The man brought his hands together again, and bowed. When he came up, Holk had still not entered the ritual. “I am Preston G.”
“Preston! That’s a nice name. Almost modern,” Holk said. “G. G? G is your sir name?” “My people do not have Sir names. We do not sort people by families by lineage. Some of us do have titles,” Preston answered.
“So G is your title?” Holk said.
“No,” Preston said.
“So, is G short for something? Does it mean something?” Holk said.
“You may make of it what you will,” Preston said.
“Do you have a title?” Holk asked.
“I am a Waycaster,” Preston said. “Preston G Waycaster.”
The female went to her knees, bowing.
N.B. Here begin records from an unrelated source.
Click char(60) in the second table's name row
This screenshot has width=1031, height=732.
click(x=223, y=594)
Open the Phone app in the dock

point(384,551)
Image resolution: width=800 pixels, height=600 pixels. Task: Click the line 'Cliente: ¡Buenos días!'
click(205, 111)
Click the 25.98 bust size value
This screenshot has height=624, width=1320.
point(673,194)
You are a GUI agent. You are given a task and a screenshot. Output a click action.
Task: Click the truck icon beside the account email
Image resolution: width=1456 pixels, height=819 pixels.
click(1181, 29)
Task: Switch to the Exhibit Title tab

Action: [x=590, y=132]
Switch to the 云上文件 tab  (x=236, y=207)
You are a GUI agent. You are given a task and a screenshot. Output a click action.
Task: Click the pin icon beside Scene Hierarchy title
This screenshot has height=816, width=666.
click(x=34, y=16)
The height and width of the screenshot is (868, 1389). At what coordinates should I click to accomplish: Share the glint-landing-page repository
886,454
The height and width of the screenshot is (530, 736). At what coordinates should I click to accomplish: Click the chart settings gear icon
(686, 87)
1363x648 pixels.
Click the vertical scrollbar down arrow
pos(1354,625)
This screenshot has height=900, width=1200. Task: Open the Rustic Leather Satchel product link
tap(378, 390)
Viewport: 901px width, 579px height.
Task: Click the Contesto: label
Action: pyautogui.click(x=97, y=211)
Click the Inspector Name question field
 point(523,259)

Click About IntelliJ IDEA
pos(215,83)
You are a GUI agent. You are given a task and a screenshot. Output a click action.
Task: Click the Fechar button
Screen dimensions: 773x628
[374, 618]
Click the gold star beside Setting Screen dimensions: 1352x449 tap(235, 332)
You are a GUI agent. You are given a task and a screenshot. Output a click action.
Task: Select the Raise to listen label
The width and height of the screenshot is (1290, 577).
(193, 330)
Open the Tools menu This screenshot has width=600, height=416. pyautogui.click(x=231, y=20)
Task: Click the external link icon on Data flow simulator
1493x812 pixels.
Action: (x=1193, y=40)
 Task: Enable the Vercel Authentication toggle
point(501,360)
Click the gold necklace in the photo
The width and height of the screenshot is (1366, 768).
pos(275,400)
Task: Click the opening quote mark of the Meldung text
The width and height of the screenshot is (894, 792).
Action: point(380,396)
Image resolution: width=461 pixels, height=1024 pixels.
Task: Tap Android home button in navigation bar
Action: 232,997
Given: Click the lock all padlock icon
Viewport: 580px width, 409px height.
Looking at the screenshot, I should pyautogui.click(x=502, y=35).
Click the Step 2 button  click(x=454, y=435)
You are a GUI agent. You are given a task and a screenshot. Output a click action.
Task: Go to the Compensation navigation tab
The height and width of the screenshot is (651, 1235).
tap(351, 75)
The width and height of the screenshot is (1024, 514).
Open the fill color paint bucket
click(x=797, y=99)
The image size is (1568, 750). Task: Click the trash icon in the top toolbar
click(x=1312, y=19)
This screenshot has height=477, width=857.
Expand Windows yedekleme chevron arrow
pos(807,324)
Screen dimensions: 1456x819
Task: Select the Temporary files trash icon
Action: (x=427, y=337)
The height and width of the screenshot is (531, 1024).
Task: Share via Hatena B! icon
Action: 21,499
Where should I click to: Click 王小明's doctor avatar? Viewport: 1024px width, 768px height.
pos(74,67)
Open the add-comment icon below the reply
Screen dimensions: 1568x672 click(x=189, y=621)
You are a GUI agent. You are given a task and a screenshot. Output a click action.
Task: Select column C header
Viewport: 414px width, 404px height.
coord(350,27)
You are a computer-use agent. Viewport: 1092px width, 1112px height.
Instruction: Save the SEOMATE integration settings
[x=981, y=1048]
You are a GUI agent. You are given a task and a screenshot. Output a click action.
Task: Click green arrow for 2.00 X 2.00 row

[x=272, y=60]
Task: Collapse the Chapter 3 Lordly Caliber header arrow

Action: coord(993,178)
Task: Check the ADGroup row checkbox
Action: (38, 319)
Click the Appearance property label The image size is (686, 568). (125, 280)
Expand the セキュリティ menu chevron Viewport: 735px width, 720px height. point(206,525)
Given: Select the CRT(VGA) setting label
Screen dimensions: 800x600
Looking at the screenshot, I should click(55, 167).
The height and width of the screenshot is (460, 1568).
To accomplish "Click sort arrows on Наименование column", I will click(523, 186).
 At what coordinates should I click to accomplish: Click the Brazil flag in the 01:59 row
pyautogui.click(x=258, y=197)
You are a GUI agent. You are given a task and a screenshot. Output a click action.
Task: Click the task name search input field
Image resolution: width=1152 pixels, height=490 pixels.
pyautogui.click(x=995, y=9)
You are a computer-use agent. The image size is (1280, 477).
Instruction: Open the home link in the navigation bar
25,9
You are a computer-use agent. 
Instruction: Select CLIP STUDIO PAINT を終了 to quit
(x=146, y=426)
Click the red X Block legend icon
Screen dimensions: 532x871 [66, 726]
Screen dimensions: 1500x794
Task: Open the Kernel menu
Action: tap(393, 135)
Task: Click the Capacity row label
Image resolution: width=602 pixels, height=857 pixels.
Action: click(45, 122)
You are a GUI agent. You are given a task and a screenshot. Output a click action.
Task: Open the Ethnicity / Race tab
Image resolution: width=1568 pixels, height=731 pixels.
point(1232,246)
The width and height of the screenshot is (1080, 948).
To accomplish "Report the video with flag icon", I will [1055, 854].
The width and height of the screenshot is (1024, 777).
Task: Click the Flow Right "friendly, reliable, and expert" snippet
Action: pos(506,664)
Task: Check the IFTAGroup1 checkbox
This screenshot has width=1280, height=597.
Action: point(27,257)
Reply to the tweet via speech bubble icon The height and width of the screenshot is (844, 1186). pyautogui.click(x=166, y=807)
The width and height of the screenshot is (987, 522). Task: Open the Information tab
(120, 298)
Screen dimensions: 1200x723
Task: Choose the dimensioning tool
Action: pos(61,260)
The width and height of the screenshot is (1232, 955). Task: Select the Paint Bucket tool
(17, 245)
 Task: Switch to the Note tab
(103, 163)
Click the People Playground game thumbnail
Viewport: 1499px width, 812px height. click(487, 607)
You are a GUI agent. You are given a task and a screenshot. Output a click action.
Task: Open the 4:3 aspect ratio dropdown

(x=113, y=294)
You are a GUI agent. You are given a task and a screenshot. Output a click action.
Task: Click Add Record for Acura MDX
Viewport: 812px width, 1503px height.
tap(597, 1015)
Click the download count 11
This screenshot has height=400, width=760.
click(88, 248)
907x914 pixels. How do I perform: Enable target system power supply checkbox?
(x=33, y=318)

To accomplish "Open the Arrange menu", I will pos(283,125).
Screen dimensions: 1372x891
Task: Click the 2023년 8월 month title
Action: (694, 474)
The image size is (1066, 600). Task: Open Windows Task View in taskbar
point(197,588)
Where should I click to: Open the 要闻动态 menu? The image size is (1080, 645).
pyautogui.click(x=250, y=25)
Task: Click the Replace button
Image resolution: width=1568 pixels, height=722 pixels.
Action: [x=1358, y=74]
Holk hit her with a back handed fist, knocking her to the floor. He got up from his chair, took her by her bundled hair and lifted her till her feet found purchase. Preston stood. The male attendant drew a weapon. So did the guards.
“You will not bow to him! He is not a god!” Holk said, spittle coming out of his mouth from his rage.
“She was merely demonstrating respect,” Preston said.
Holk released her and pointed to Preston. “I will not be counseled by you on how to treat my personnel. You are a prisoner here.” “You cannot contain me,” G said.
“Sit,” Holk said.
“No,” Preston said.
“Sit, or die,” Holk said.
“You do not hold the authority to kill me. Especially with these toys,” Preston said. “You would have much more luck with your energetic weapons.”
“I assure you, these will be quite effective,” Holk said.
“Primitive projectile weapons are crude, random. Even at this range, the guards are more likely to miss, ricochet off the wall and kill you. Best case scenario, their weapons misfire. Worst case scenario, each of them end up having a stroke or a heart attack. Or perhaps, the fear I have just instilled in them prevents them from pulling the trigger.” “Shoot him,” Holk told his assistant.
The assistant hesitated.
Holk pulled his weapon out and pointed at his assistant. “Shoot him.”
“Go ahead, son,” Preston said. “I don’t hold you responsible for what happens next.” The kid pulled the trigger. Nothing happened.
“Empty the chamber, do it again,” Holk insisted.
The kid emptied the round and the next fell in place. Again, the weapon misfired. He repeated this two more times. Holk turned his weapon to Preston and pulled the trigger. His weapon misfired.